Instructions =>
- a) In the Belgrade election article, who called the local elections, and on what date?
- b) Can you reproduce word for word the stretch of the Belgrade election article from "Electoral system" through "the local elections."?
- c) Could you resume the article on the 2022 Belgrade local elections, picking up after its last sentence?

Excerpt to read =>
▬▬▬▬▬▬

Local elections were held in Belgrade on 3 April 2022 to elect members of the City Assembly. Alongside the election, national-level general elections and local elections in 12 other towns and municipalities were held on the same day.

Background 

Following the vote of no confidence in 2013, Dragan Đilas was dismissed as mayor, and a temporary body was set up by the Serbian Progressive Party (SNS), who has ruled Belgrade since then. The current session of the City Assembly was elected in 2018, after SNS, Socialist Party of Serbia (SPS) and United Serbia (JS) formed a majority. Zoran Radojičić, an independent endorsed by SNS, was elected mayor, succeeding Siniša Mali, while Goran Vesić was elected deputy mayor. The 2018 election also marked the return of Đragan Đilas to politics, and his list ended up gaining 26 seats, while the list led by Aleksandar Šapić won 12 seats.

Later that year, the Alliance for Serbia (SzS) was formed by Đilas, along with Vuk Jeremić, Zoran Lutovac, and Boško Obradović. It was a major opposition alliance, that also played a key role in the 2018–2020 protests, and it boycotted the 2020 parliamentary election. Municipal elections were held in Belgrade after the parliamentary election, in which, SNS won a majority in all 16 Belgrade municipalities except New Belgrade, where the Serbian Patriotic Alliance (SPAS), which was led by Aleksandar Šapić, managed to form a local government, third time in a row. During that period, protests erupted in Belgrade over the announcement of the reimplementation of the curfew and government's allegedly poor handling of the COVID-19 pandemic. The demonstrators took to the streets, stormed the National Assembly building, and clashed with the police. The clashes and riots continued for the next few days, while the police used excessive force.

In May 2021, Šapić merged his party into SNS, after which he was promoted to vice president of the party. A series of environmental protests have been held in Belgrade as early as January 2021, although since September 2021, the protests have garnered greater attention, which led to roadblocks on the Gazela Bridge in November and December 2021.

Electoral system 
Local elections in Belgrade are held under a proportional representation system. Voters in Belgrade will determine the composition of the City Assembly, which in turn elects the mayor. Shortly prior the election, parties must submit a ballot list and their ballot leader. One mandate of a mayor and an elected member of the City Assembly lasts four years.

On 15 February 2022, Ivica Dačić, the president of the National Assembly, called the local elections.

Political parties 

The table below lists political parties represented in the City Assembly of Belgrade after the 2018 election.

Pre-election composition

Electoral lists 
The following are the official electoral lists published by the Belgrade City Electoral Commission (GIK).

Campaign

Slogans

Party campaigns

Serbian Progressive Party 
In January 2022, the Serbian Progressive Party chose Aleksandar Šapić as their candidate for mayor, and GIK confirmed their ballot list on 17 February.

▬▬▬▬▬▬

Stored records
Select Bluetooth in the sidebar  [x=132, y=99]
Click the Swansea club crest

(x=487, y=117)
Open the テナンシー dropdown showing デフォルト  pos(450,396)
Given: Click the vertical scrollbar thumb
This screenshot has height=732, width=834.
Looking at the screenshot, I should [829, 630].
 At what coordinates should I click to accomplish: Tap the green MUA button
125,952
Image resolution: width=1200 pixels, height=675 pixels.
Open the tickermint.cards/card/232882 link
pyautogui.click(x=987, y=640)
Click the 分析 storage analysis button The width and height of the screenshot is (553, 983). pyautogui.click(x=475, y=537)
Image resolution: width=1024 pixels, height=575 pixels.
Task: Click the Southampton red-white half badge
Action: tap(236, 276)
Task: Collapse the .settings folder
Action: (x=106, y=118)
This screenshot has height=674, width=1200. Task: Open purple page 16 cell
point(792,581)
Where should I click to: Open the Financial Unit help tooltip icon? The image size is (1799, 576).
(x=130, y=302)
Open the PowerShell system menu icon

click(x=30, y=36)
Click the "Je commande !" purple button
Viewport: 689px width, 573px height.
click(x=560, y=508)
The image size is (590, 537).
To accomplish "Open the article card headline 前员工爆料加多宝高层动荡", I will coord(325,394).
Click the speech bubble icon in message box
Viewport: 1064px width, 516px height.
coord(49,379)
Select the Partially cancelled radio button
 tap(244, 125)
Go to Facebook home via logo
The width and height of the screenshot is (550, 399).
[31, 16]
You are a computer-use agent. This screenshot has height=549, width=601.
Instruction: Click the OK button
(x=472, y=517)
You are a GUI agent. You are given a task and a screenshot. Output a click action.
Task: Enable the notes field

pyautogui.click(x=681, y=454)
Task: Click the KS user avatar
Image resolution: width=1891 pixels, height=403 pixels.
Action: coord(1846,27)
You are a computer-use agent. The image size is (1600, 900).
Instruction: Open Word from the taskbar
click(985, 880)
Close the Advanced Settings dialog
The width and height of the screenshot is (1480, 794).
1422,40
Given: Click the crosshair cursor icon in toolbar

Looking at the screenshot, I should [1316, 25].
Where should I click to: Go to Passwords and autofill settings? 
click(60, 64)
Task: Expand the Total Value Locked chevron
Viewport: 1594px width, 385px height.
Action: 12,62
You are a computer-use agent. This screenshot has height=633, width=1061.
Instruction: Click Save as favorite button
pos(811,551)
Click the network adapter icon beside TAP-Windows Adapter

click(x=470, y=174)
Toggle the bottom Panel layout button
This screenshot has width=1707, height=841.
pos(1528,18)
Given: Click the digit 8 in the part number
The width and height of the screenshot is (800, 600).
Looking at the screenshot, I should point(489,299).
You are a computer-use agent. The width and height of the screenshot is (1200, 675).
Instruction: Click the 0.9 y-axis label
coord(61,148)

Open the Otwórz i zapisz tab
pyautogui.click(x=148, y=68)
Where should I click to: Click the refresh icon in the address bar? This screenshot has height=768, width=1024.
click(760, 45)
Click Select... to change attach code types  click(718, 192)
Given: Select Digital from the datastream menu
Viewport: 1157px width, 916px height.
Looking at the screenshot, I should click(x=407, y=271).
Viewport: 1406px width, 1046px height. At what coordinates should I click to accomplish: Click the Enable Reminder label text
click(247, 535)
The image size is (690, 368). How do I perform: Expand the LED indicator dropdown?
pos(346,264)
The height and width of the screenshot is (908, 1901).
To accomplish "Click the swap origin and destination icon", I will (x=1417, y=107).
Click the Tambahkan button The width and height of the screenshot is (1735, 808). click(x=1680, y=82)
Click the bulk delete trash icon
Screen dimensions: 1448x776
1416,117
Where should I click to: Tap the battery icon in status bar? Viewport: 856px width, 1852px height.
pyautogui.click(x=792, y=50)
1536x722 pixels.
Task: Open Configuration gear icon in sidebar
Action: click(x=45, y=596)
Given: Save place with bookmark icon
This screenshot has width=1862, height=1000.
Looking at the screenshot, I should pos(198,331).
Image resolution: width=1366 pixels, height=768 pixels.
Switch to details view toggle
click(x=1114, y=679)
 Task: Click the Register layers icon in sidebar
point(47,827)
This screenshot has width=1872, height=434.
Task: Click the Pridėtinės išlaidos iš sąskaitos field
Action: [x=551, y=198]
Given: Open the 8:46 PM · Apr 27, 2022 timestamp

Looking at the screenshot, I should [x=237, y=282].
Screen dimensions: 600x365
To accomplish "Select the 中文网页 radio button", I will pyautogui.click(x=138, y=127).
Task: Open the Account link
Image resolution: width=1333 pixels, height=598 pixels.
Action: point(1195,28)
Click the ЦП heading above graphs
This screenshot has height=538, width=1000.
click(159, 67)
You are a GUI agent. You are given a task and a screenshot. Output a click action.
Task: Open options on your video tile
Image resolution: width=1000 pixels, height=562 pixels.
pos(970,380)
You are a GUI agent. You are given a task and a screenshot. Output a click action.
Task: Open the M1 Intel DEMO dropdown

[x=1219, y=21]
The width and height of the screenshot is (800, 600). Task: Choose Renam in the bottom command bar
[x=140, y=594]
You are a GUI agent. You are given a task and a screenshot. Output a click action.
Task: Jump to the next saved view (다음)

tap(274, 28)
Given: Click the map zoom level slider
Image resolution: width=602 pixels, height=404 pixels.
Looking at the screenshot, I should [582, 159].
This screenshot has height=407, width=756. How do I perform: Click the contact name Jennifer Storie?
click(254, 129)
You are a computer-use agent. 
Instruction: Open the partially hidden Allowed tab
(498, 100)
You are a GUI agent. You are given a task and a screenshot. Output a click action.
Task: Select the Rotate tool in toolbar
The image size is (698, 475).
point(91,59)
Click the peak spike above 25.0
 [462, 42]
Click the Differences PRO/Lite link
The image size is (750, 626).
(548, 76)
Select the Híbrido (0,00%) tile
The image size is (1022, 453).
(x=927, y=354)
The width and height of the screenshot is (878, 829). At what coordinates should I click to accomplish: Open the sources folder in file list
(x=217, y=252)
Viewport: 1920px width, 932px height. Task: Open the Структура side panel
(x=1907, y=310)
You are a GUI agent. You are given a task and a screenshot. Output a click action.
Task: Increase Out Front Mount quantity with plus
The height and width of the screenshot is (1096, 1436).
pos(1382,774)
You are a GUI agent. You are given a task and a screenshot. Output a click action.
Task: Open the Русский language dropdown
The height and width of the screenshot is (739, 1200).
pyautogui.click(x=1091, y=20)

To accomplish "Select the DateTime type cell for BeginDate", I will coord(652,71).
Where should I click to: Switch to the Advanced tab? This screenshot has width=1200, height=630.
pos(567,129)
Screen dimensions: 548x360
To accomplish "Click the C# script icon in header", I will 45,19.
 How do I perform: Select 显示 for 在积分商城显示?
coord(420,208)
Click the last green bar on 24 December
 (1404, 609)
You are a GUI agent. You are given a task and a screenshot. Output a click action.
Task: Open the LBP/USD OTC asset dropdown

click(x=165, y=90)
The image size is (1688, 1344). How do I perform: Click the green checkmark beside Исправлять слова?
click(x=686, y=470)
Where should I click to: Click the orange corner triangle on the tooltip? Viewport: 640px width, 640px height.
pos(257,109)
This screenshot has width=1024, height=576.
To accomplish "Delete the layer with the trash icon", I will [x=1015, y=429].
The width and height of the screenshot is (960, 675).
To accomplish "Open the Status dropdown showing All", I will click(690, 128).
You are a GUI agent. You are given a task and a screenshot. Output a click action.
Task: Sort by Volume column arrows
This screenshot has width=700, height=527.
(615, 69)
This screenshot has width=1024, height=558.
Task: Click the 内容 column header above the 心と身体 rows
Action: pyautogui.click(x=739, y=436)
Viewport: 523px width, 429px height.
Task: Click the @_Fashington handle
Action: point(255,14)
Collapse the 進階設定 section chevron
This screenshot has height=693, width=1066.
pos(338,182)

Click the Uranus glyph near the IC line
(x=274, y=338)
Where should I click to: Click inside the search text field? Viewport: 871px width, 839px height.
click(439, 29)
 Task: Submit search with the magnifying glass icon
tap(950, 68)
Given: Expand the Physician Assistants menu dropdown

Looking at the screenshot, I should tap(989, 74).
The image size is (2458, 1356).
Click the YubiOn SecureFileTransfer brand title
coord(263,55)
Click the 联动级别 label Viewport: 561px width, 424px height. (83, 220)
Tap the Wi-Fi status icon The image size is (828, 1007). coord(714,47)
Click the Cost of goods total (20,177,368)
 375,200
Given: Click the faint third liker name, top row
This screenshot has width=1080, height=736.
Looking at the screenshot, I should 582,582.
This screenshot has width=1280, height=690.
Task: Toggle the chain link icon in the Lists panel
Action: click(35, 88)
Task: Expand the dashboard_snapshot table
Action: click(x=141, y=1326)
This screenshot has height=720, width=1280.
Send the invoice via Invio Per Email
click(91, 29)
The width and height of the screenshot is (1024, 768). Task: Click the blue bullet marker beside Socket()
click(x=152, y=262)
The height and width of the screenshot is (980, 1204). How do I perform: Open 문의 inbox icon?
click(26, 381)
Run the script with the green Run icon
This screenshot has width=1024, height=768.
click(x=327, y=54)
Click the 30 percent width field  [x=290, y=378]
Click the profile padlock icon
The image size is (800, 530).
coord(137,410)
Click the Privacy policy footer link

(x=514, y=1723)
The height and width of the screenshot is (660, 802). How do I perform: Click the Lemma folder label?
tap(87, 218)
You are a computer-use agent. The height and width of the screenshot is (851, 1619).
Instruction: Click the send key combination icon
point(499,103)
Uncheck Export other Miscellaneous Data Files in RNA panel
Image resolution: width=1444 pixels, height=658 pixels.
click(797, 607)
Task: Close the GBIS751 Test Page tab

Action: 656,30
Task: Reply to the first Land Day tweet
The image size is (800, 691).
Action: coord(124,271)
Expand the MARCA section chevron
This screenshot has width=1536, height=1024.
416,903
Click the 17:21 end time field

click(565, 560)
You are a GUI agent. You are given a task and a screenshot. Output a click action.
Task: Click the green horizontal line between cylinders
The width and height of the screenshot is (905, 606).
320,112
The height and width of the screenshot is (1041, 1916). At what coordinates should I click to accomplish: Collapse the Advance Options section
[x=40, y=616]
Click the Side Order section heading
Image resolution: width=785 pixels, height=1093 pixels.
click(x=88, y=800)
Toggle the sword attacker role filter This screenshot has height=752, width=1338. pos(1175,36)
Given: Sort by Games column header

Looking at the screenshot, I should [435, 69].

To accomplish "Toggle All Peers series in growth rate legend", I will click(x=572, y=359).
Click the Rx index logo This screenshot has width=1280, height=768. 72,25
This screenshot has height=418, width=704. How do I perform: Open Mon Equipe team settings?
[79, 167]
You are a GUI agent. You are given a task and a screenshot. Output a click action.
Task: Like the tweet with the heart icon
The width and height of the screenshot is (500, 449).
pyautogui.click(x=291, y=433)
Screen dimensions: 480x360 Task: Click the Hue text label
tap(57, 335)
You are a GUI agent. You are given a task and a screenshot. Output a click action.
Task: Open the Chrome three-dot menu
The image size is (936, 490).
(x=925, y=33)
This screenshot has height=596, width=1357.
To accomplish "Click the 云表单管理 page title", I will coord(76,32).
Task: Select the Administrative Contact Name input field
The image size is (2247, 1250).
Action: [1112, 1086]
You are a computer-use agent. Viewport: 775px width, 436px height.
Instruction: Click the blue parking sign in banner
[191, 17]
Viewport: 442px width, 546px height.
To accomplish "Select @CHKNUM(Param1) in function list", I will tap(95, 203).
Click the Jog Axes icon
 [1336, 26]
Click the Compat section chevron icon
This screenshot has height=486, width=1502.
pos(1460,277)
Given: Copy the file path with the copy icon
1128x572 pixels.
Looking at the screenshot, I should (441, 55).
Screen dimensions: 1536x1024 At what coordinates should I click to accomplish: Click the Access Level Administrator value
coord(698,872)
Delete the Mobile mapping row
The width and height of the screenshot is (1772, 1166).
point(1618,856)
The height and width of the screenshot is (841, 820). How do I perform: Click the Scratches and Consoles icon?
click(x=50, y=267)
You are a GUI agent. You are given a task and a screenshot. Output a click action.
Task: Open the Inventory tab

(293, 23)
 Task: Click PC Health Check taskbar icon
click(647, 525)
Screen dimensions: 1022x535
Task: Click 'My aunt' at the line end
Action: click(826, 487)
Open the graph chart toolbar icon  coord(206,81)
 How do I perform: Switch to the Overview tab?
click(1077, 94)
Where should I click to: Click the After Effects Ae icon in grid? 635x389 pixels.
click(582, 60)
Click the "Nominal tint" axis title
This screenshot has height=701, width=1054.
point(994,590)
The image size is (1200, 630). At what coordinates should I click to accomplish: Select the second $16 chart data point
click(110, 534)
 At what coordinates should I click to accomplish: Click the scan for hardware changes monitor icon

▬▬▬▬▬▬

Written answers =>
- a) Ivica Dačić, the president of the National Assembly, called them on 15 February 2022.

- b)
Electoral system 
Local elections in Belgrade are held under a proportional representation system. Voters in Belgrade will determine the composition of the City Assembly, which in turn elects the mayor. Shortly prior the election, parties must submit a ballot list and their ballot leader. One mandate of a mayor and an elected member of the City Assembly lasts four years.

On 15 February 2022, Ivica Dačić, the president of the National Assembly, called the local elections.

- c)
Opinion polls

Mayor preferences

Results 
The following results were published with 88.63% of polling stations reporting. Voting was repeated at three voting stations on 16 April and on two voting stations on 21 April. Final results were published on 9 May. SNS and SPS won the most votes in Suburban municipalities, such as Obrenovac, Barajevo and others, while UZPS and Moramo got a majority of their votes from central municipalities such as Vračar, Stari Grad and Savski Venac.

Aftermath 
Preliminary results were published a day after the elections. Opposition parties had managed to win more votes than the governing parties, although the opposition Social Democratic Party remained below the threshold. The We Must coalition called for a discussion between opposition parties, while the National Democratic Alternative and Dveri have stated that they would cooperate with other opposition parties to form a local government. Zoran Alimpić, the representative of the United for the Victory of Belgrade coalition, and the We Must coalition stated that irregularities occurred during the election day. The opposition held a press conference on 5 April.

Following the conference, Dragan Đilas and Marinika Tepić stated that "the shortest route would be to call early elections". Đilas later met with Aleksandar Vučić to discuss the outcome of the elections. The move was criticized by the People's Party and Serbian Party Oathkeepers, while Zoran Lutovac, president of the Democratic Party, said that Đilas did not consult with other coalition members before the meeting. Radomir Lazović, a representative of the We Must coalition, stated that "two people [Vučić and Đilas] should not decide on matters that are far beyond their competence". Dveri had stated their support for the formation of a minority government.

The Social Democratic Party failed to cross the threshold even after the repeated elections on 16 and 21 April; they have claimed that the votes were stolen in order for them to not cross the threshold. Opposition parties have stated that the next elections might be called earlier. Lutovac stated that he would prefer to create a wide alliance of moderate parties for the next election, while Pavle Grbović, the leader of the Movement of Free Citizens, stated that his party might leave the coalition in order to continue alone. On 20 June, Aleksandar Šapić was chosen as mayor of Belgrade.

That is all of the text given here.